## Problems to solve
A - In the code analysis project description, what two languages besides C++ should the tools be easy to extend to?
B - Translate this sentence from the code analysis project description into Spanish: "You will find it useful to look at the Parsing blog for a brief introduction to parsing and code analysis."
C - Extend the code analysis project description, picking up right after its final sentence.

## Text to read
----------------------------------------

Purpose:
The first two projects this Spring focus on building software tools for code analysis. We will emphasize C++ code but want our tools to be easily extendable to other similar languages like C# and Java.
Code analysis consists of extracting lexical content from source code files, analyzing the code's syntax from its lexical content, and building an Abstract Syntax Tree (AST) that holds the results of our analysis. It is then fairly easy to build several backends that can do further analyses on the AST to construct code metrics, search for particular constructs, or some other interesting features of the code.
You will find it useful to look at the Parsing blog for a brief introduction to parsing and code analysis.
In this second project we will build a Parser-based code analyzer in C++ that consists of at least these packages:
-
Tokenizer - from Project #1:
extracts words, called tokens, from a stream of characters. Token boundaries are white-space characters, transitions between alphanumeric and punctuator characters, and comment and string boundaries. Certain classes of punctuator characters belong to single character or two character tokens so they require special rules for extraction.
-
SemiExpression - from Project #1:
groups tokens into sets, each of which contain all the information needed to analyze some grammatical construct without containing extra tokens that have to be saved for subsequent analyses. SemiExpressions are determined by special terminating characters: semicolon, open brace, closed brace, newline when preceeded on the same line with '#', and colon when preceded by one of the three tokens "public", "protected", or "private".
-
Parser:
Uses Rules to identify specific syntactical constructs and builds an Abstract Syntax Tree to hold that information during analyses. The Parser is a class that contains instances of Rule classes and passes token collections it acquires from ITokenCollection to each rule in turn until there are no more token collections to process. Rules are containers for Actions that are classes that contain methods doAction(const SemiExp& se) that use se to add new elements to the AST.

----------------------------------------

## Dataset excerpt
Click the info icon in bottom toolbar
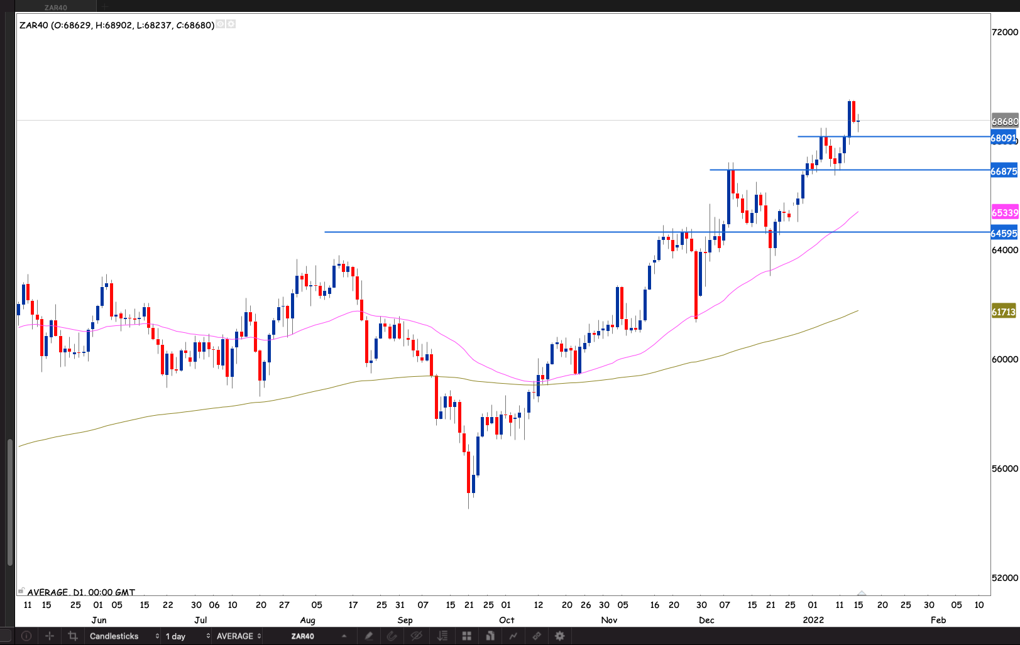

----------------------------------------

## The responses
A - C# and Java.

B - Te resultará útil consultar el blog Parsing para obtener una breve introducción al análisis sintáctico y al análisis de código.

C -
-
RulesAndActions:
A package that contains definitions of the Rules and Actions used by Parser. This package will be modified for each type of code analysis implemented by an application.
-
AbstractSyntaxTree:
A package that provides functionality for the actions to build an Abstract Syntax Tree. This package provides an interface for building and for extracting scope information from the tree.
-
Metric Analysis and Metric Executive:
Application specific packages that uses information stored in the AST to create a display of all the function and method sizes and complexities of each source code package identified for analysis.
-
FileMgr:
A package that navigates through a directory tree rooted at some specified path and returns names of all the files and/or directories matching a pattern.
In this project we will develop and test a C++ Metric Analysis program:
Requirements:
Your Metric Analyzer:- Shall use Visual Studio 2015 and its C++ Windows Console Projects, as provided in the ECS computer labs.
- Shall use the C++ standard library's streams for all I/O and new and delete for all heap-based memory management1.
- (2) Shall provide C++ packages for analyzing function size and complexity metrics for a set of specified packages. These packages will use the Tokenizer and SemiExpression packages you developed2 in Project #1.
- (3) Shall provide a Parser package with a Parser class that is a container for Rules and that provides the interfaces IRule and IAction for rules contained in the Parser and actions contained in each rule.
-
(3) Shall provide an associated RulesAndActions package that has rules to detect:
- global functions and static and non-static member function definitions3.
- beginning and end of all C++ scopes.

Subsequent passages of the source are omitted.